Un test pour la France, l’Europe, le monde
La détention d’un journaliste français en Algérie n’est pas un incident. C’est un défi lancé à la liberté de la presse, à l’État de droit, à la solidarité démocratique. Et le sort de Sansal, de Moknache, des militants kabyles, est un miroir tendu à ceux qui se disent défenseurs des droits humains : jusqu’où irez-vous dans le silence pour préserver des « relations stables » avec un régime qui emprisonne ses penseurs ?
La véritable paix — celle qui dure — ne naît pas seulement des cessez-le-feu entre armées. Elle naît quand aucun peuple n’est sacrifié sur l’autel de la convenance géopolitique.
Quand les Kabyles ne sont plus traités comme des traîtres pour avoir parlé leur langue.
Quand la mémoire juive amazigh n’est plus un tabou.
Et quand un journaliste peut faire son métier sans finir en prison.
Tant que cela ne sera pas le cas, aucune libération ne sera pleinement une victoire.

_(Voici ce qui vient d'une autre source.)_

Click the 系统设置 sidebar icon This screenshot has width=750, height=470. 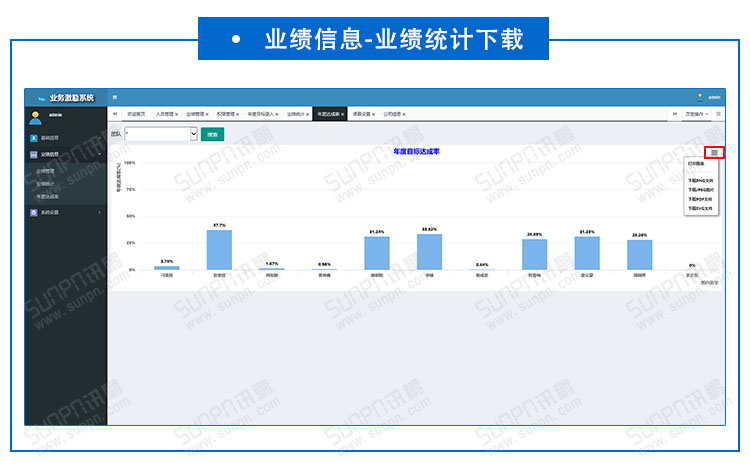click(x=34, y=212)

Une main tendue ignorée par Paris
Dans ce contexte, il faut aussi pointer le silence assourdissant de la diplomatie française.
Emmanuel Macron, pourtant prompt à commenter les conflits du Moyen-Orient ou à parler de « réinvention » de la relation franco-africaine, a sciemment ignoré la main tendue par Ferhat Mehenni.

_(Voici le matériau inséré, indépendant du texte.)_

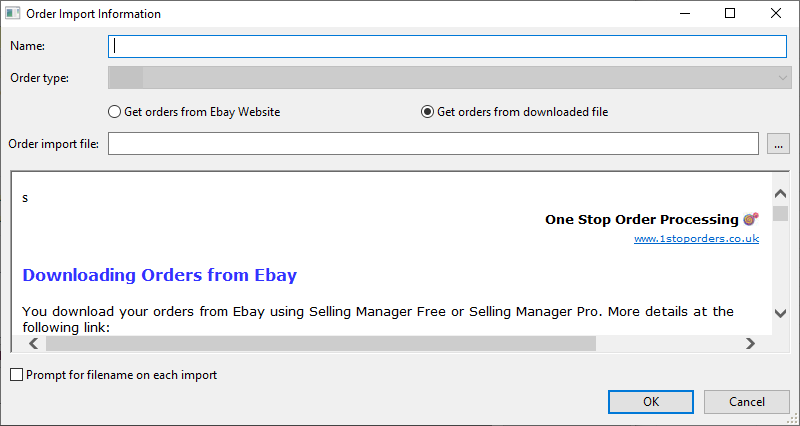
Task: Enable Prompt for filename on each import
Action: pos(113,375)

Une main tendue pour un dialogue, pour une reconnaissance, pour une solution pacifique dans la continuité des Accords d’Abraham.
Une main tendue également à Benjamin Netanyahou et Donald Trump, à l’époque artisans de ce processus de normalisation, pour intégrer la question kabyle dans une vision plus large de la paix.
Cette main est restée suspendue dans le vide.
La France a préféré ne pas déplaire à Alger, quitte à tourner le dos à ses propres principes républicains.
Et pourtant, il est encore temps
Il est encore temps d’agir, avant que les frustrations légitimes des peuples oubliés ne se transforment en colères ingérables.
Il est encore temps de faire des Accords d’Abraham non pas un club fermé de gouvernements réalistes, mais un laboratoire ouvert de peuples libres.
Il est encore temps que la paix, la vraie, passe aussi par la Kabylie.